Aileen had stood and was looking through the photographs I'd dropped. Lily seemed torn between trying to comfort me and running away.
"I'm sorry, Zephyr. I'd started to suspect, but I didn't want to tell you until I knew for sure. I snuck into the ware house today on a hunch and took those pictures. They were on the fifth floor, plain sight."
I had to laugh. "Well, no one's going to question why some frankfurter boxes smell a little funny. He loves hot dogs. What kind of a person loves hot dogs and Ming vases and just decides to supply a whole city with a dangerous drug . . . like it's some sort of joke?"
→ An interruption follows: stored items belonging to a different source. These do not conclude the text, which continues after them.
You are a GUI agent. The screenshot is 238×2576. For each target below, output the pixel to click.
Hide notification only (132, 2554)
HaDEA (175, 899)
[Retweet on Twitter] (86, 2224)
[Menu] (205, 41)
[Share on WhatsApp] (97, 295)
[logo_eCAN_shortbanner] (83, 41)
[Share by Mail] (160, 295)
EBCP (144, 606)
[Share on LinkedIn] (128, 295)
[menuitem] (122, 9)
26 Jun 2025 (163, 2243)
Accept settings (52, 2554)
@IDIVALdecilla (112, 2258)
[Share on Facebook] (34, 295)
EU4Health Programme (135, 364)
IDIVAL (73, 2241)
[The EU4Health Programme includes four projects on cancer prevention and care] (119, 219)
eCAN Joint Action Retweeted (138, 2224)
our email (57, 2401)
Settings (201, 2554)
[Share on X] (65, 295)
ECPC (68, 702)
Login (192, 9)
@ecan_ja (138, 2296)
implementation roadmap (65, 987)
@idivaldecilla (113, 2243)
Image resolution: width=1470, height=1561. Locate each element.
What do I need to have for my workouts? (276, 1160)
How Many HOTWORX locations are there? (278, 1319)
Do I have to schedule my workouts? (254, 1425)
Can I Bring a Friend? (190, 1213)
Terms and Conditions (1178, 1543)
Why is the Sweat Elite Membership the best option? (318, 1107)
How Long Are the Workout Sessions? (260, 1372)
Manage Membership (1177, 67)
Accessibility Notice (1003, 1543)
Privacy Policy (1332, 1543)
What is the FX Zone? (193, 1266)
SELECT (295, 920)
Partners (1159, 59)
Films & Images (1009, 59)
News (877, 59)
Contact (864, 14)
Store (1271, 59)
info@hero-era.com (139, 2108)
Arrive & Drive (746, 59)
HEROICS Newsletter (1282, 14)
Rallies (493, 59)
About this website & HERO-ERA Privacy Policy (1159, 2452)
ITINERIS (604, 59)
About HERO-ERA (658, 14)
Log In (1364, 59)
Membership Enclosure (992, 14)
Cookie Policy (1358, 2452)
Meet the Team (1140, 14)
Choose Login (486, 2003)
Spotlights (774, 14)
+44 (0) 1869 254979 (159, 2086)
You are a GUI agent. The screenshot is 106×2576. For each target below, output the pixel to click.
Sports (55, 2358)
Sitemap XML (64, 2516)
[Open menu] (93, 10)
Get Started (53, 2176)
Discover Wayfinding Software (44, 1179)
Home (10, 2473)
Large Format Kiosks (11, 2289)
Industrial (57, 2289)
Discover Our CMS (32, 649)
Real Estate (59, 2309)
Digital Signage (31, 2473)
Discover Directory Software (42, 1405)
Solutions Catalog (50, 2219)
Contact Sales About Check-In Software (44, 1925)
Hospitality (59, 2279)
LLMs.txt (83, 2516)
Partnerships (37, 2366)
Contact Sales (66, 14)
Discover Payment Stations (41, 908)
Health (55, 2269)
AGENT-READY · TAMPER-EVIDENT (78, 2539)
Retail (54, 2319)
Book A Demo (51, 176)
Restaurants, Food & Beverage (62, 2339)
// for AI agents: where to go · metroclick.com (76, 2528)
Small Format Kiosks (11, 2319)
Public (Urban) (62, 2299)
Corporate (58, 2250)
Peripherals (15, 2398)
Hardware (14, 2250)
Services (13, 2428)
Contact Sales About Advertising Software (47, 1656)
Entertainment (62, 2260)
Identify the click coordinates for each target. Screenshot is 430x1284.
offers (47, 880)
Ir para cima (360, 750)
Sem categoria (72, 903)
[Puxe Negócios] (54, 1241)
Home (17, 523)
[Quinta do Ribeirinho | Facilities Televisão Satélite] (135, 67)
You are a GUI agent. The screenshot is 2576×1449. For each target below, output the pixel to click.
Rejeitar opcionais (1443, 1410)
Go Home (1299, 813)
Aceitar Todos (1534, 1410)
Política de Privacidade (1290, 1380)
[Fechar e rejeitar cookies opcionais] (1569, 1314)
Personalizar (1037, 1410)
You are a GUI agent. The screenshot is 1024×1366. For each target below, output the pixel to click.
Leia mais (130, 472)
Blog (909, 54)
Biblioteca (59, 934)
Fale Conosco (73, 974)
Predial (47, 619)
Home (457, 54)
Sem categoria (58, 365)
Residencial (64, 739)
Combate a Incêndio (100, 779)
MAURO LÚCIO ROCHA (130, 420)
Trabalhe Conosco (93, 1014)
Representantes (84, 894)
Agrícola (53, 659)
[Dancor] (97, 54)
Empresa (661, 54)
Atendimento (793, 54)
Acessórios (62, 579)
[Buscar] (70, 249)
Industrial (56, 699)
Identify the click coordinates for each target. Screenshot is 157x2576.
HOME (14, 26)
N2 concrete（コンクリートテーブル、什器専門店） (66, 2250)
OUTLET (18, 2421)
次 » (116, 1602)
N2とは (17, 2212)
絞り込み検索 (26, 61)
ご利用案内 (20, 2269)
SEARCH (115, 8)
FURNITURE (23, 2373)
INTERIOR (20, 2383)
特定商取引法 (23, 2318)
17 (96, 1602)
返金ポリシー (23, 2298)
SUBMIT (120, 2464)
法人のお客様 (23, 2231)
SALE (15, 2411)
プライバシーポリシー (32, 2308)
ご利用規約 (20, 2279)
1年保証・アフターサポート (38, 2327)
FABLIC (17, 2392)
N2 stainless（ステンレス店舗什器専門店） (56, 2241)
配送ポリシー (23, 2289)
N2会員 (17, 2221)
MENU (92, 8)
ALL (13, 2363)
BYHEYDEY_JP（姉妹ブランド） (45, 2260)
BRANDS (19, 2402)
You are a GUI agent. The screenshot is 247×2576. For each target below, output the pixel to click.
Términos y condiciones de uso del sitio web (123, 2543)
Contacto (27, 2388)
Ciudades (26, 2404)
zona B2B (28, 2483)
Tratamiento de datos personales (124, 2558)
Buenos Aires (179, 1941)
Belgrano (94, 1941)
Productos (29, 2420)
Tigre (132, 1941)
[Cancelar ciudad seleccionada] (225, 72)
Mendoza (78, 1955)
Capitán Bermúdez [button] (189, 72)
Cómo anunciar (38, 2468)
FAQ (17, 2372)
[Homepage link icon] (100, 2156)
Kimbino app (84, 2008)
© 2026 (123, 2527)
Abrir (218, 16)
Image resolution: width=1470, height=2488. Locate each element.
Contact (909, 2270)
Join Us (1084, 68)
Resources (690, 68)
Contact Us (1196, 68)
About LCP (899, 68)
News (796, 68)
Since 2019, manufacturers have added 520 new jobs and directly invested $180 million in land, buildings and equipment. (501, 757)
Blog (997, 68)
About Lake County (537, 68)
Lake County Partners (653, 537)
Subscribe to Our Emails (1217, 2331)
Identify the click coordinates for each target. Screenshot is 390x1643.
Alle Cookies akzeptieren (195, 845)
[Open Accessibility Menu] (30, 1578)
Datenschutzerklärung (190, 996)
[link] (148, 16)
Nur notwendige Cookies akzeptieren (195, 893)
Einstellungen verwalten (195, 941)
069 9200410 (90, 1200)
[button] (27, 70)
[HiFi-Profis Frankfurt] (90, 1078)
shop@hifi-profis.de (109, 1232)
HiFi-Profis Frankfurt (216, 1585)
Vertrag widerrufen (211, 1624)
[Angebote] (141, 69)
Lily bit her lip and put a hand on my shoulder. "But he's not a person, Zephyr. He's an Other."
And for the first time in my life, I didn't argue.
I arrived fifteen minutes late to class, and staggered through my lessons with the verve of a dying tortoise. Aileen had decided to wear the extra dress and go to the Jimmy Walker fund-raiser with Lily. I didn't begrudge them the night out. I could hardly think. Or, rather, I could think all too well. At least class distracted me. Giuseppe, to my surprise, played truant, though he usually attended Locution. And apparently, I wasn't the only one hoping to catch him. Several of the other students came up to me after class and requested that I tell Giuseppe to contact them if I saw him. And why? Because it seemed that he owed them all money.